= Kevin Chalker =

American former CIA officer and businessman

Kevin Chalker (born c. 1970) is an American businessman and former Central Intelligence Agency (CIA) officer. He is the founder and chief executive officer of the quantum-security company Qrypt. He previously founded Global Risk Advisors, a security consulting firm. Chalker has been the subject of reporting on his work as a CIA officer involved in operations concerning Iran's nuclear program, and on Global Risk Advisors' work for Qatar before and after the country's successful bid to host the 2022 FIFA World Cup.
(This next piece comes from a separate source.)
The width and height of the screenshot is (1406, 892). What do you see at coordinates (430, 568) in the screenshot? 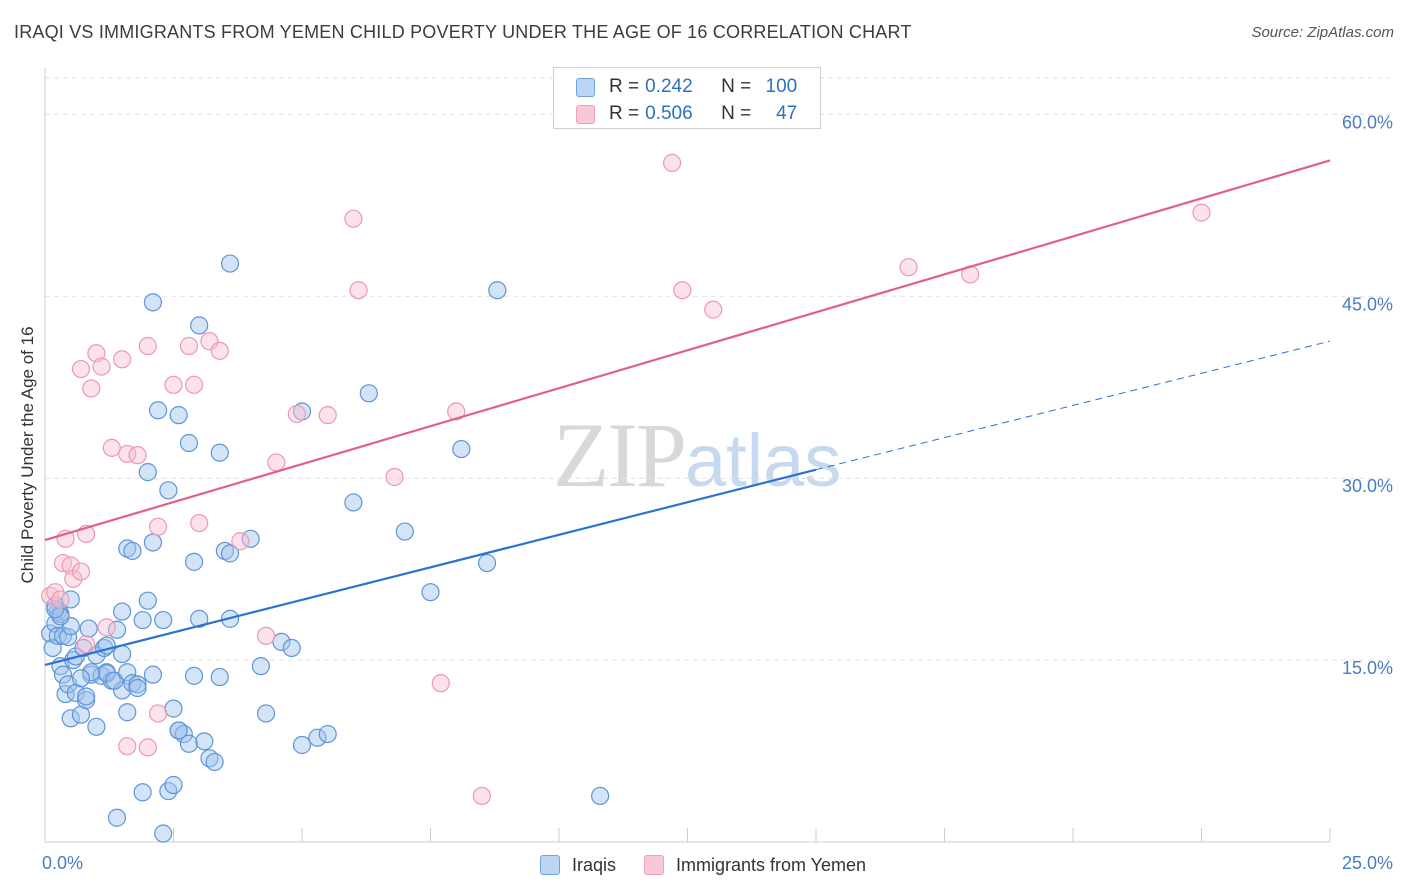
I see `iraqis-trend-line` at bounding box center [430, 568].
==Early life and education==
In high school and college, Chalker was a Golden Gloves boxer and a nationally-ranked competitor in judo. He attended the United States Air Force Academy (USAFA) for two years before dropping out due to an eye injury that he sustained in a bar fight. He later graduated from Texas Christian University (TCU). At the time of the September 11 attacks, Chalker was a graduate student at Johns Hopkins University's School of Advanced International Studies in Washington, D.C..

==Career==
Chalker joined the CIA after September 11, and was assigned to counterproliferation work concerning the nuclear program of Iran. He told The New Yorker that he specialized in "cold pitch" approaches to Iranian scientists, seeking to persuade them to defect or cooperate with the United States. The magazine reported that it reviewed partially redacted excerpts of CIA employee evaluations and spoke with former officials in assessing his account. Chalker left the CIA in 2010, and founded Global Risk Advisors, a security consulting company that employed former military and intelligence personnel. He later founded Qrypt, a company focused on quantum-secure encryption.

In 2021, the Associated Press (AP) reported that Qatar had hired Chalker and Global Risk Advisors to gather intelligence on rival bid teams and football officials before the 2010 vote that awarded Qatar the 2022 FIFA World Cup. Global Risk Advisors' work included surveillance and influence projects concerning FIFA officials and critics of Qatar. One 2014 company document cited by the AP described "Project Merciless" and referred to "penetration operations" targeting critics inside FIFA. The AP also reported that the full scope of Chalker's work for Qatar was unclear. Swiss public broadcaster Schweizer Radio und Fernsehen (SRF), in reporting published by SWI swissinfo, also described an alleged Qatari intelligence operation involving former CIA operatives and said Switzerland was a major theatre of the operation because of FIFA's presence there.

==Investigations and legal disputes==
In 2022, the AP reported that the Federal Bureau of Investigation (FBI) was examining whether Chalker's work for Qatar through Global Risk Advisors violated laws concerning foreign lobbying, surveillance or the export of sensitive technologies and tradecraft. Chalker's lawyer told AP that Global Risk Advisors had not engaged in unlawful activity and was unaware of a federal investigation. The FBI told AP it could neither confirm nor deny the existence of an investigation.

In 2023, Semafor reported that the United States Department of State was investigating Global Risk Advisors over allegations connected to hacking and training provided to Qatar's Ministry of Interior. Semafor reported that Global Risk Advisors denied wrongdoing.

Chalker and Global Risk Advisors were also defendants in litigation brought by Elliott Broidy and Broidy Capital Management. In 2021, the United States District Court for the Southern District of New York granted a motion to dismiss Broidy's amended complaint against Chalker, Global Risk Advisors and other defendants. Reuters reported in 2023 that Qatar, Chalker and Global Risk Advisors had denied Broidy's claims that Qatar hired the firm to hack his emails.